Data for this task:
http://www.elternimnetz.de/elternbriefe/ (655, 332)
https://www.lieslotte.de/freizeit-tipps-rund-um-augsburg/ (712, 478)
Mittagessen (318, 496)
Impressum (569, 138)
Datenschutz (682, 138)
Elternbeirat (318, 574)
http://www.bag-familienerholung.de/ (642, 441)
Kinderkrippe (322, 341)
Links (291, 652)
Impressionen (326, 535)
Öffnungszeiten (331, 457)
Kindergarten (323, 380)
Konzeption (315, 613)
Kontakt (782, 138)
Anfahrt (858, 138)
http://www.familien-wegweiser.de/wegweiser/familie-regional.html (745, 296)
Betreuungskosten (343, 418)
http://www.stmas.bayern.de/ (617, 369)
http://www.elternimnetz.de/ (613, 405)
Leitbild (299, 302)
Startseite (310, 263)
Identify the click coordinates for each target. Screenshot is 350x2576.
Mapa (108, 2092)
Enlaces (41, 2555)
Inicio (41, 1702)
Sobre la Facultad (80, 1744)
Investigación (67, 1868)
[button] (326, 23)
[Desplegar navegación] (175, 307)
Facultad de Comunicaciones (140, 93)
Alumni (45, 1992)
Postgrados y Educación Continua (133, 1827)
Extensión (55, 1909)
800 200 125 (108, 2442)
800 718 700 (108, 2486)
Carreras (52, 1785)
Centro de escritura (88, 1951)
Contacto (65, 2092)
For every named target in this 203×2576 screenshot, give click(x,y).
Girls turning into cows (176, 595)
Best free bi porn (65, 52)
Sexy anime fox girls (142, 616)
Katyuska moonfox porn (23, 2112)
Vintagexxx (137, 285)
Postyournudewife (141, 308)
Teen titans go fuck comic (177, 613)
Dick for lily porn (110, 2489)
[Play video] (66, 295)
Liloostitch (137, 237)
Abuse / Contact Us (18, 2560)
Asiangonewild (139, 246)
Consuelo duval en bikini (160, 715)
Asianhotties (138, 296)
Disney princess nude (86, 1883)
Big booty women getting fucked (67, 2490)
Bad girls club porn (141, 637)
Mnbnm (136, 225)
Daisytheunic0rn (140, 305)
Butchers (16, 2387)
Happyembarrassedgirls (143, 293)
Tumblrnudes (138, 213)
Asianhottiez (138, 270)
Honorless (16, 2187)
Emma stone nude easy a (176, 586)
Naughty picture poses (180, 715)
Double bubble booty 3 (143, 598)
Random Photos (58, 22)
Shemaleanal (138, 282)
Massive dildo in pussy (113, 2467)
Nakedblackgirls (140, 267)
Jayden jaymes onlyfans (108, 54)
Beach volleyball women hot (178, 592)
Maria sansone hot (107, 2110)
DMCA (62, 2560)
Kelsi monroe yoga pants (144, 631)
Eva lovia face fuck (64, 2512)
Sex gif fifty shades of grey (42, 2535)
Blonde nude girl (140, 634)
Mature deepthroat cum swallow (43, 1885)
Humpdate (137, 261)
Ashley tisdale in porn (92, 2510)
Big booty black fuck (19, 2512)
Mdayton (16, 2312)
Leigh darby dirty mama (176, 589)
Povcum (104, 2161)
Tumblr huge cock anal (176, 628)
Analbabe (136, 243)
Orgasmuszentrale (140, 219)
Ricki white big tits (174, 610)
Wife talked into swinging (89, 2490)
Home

What is required: Each line of the entries above that has the word "target" is to be copied.

Task answer:
Identify the click coordinates for each target. Screenshot is 350x2576.
For every named target in this 203×2576 screenshot, give click(x,y).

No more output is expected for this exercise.